I'm Jannis Plumeld from the T. O. Darmstadt, and my work is HEC Atari, Atari Learning Environments for Robust and Continuous Reinforcement Learning. And the idea is basically, you know that Atari is the most used framework for reinforcement learning. In many cases, it's used since 2000 I don't know.

Speaker 2:

Since ever. And, what we want to do is to add to the entire environment, to the family of Atari games, because we think that Atari can be much more. In our work, we create new Atari environments or variation of existing games by manipulating the RAM so that we can create test environments. So you can test your robustness, your generalization, or even test if your agent falls apart by slight changes in the game, for example, a color change. So by adding these new variations, these modifications, we make, basically, infinite environments possible by parameterize the actual Atari environment so that you can create exactly the environment or the position or state you want to wanna have in your training.

Speaker 2:

For this, we have multiple ways. We can change colors, dynamics. We enable curriculum learning, and we also enable to change the reward function of the so that you can set new games. For example, there is a game where you have to shoot enemies, and we punish now shooting because we want to have a peaceful agent to play the game. Not getting really much points, but that's not the case because it gets reward from us for not being killer, which is quite quite interesting.

Speaker 2:

And it's less about reinforcement learning. It's more about the set of environments we provide, but you can use it in any way you like. And that's the main selling point in our opinion.

Speaker 3:

My name is Benjamin Furer. I'm affiliated with NVIDIA. And, here we're introducing gradient boosting reinforcement learning, which is a new gradient boosting phase library, dedicated for reinforcement learning. In our work, we show that in certain, environments and certain domains, we can outperform or perform just as well as neural networks. And, we believe that by using gradient boosting trees in reinforcement learning, we can improve interpretability.

# # # # #

» **Instructions**
**A)** In the reinforcement learning transcript, how does the HEC Atari work create new Atari environments or variations of existing games?
**B)** Go on with the reinforcement learning transcript, starting after its last sentence.

» **Supplied records**

# # # # #

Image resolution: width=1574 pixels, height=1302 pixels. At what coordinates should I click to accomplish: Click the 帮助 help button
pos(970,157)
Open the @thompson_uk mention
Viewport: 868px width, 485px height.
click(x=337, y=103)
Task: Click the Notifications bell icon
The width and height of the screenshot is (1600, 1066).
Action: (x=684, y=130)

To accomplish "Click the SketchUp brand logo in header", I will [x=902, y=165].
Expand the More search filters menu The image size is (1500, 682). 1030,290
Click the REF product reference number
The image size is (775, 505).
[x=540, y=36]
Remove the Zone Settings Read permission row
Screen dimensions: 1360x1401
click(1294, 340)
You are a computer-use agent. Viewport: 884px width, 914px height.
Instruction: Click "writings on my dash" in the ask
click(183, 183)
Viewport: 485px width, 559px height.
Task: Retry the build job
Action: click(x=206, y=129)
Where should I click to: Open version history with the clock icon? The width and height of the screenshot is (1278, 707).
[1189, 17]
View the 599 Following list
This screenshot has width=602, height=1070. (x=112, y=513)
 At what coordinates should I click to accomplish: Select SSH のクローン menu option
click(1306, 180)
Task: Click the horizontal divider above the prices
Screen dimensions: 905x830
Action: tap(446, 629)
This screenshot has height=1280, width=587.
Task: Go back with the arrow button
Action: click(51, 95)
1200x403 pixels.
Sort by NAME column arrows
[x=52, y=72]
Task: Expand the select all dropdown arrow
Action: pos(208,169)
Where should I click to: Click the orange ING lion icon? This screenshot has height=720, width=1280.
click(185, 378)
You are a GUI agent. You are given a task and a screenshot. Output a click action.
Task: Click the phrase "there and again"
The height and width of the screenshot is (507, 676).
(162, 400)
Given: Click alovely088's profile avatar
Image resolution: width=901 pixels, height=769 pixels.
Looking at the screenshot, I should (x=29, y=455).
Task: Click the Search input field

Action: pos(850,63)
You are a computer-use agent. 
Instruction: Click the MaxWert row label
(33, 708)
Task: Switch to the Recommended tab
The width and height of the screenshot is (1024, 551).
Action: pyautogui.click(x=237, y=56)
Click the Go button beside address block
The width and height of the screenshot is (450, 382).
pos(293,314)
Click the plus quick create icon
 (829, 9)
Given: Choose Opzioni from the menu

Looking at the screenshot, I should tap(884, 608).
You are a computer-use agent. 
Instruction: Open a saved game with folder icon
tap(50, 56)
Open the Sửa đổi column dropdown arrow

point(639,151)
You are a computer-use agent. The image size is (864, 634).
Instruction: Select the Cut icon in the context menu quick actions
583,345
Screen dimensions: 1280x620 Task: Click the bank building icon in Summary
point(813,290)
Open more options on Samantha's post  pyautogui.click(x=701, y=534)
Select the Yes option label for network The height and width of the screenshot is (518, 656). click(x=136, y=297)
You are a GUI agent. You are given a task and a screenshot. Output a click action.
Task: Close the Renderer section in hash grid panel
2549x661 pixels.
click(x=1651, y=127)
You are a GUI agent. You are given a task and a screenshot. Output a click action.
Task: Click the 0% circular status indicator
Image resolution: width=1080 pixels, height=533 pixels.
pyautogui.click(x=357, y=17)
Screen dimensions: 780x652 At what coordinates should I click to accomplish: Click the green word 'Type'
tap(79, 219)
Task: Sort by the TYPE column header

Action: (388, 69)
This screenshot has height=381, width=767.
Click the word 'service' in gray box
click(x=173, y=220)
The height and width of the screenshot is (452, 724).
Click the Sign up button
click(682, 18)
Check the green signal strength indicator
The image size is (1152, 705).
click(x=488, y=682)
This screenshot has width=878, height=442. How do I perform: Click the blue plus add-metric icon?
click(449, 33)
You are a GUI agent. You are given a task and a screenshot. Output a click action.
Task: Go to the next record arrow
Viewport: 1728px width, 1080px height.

# # # # #

» **Outputs in order**
**A)** It manipulates the RAM.

**B)**
Speaker 3:

We can perform better in environments with categorical or structured presentations, and we can lower the computational burden, for example, by training,

Speaker 4:

on edge devices. I'm here with Paul Fester from Imperial College London, and he's presenting his work, How Vulnerable Are Doctors to Unsafe Hallucinatory AI Suggestions, a framework for evaluation of safety in clinical human AI cooperation. Paul, can you

Speaker 5:

tell me a bit about this? Absolutely. So in my lab, we work about work on the deployment of reinforcement learning systems for clinical decision support in hospitals. And I think there's a long way to go up until these systems automatically give treatments to patients. So we've had a lot of interest into the collaborative mechanics of human AI decision making.

Speaker 5:

The doctor assesses a patient, has an AI on the side, how do they work together to take decisions. In this poster, we present results of us bringing doctors in a physical simulation center, so an actual hospital room, interactive with an AI system, and us following this interaction through eye tracking. And what we have seen, in a nutshell, is that doctors are really good at spotting recommendations that are outside of what you would expect. We sometimes tweaked the eye recommendations for something completely unreasonable. They were great at noticing this.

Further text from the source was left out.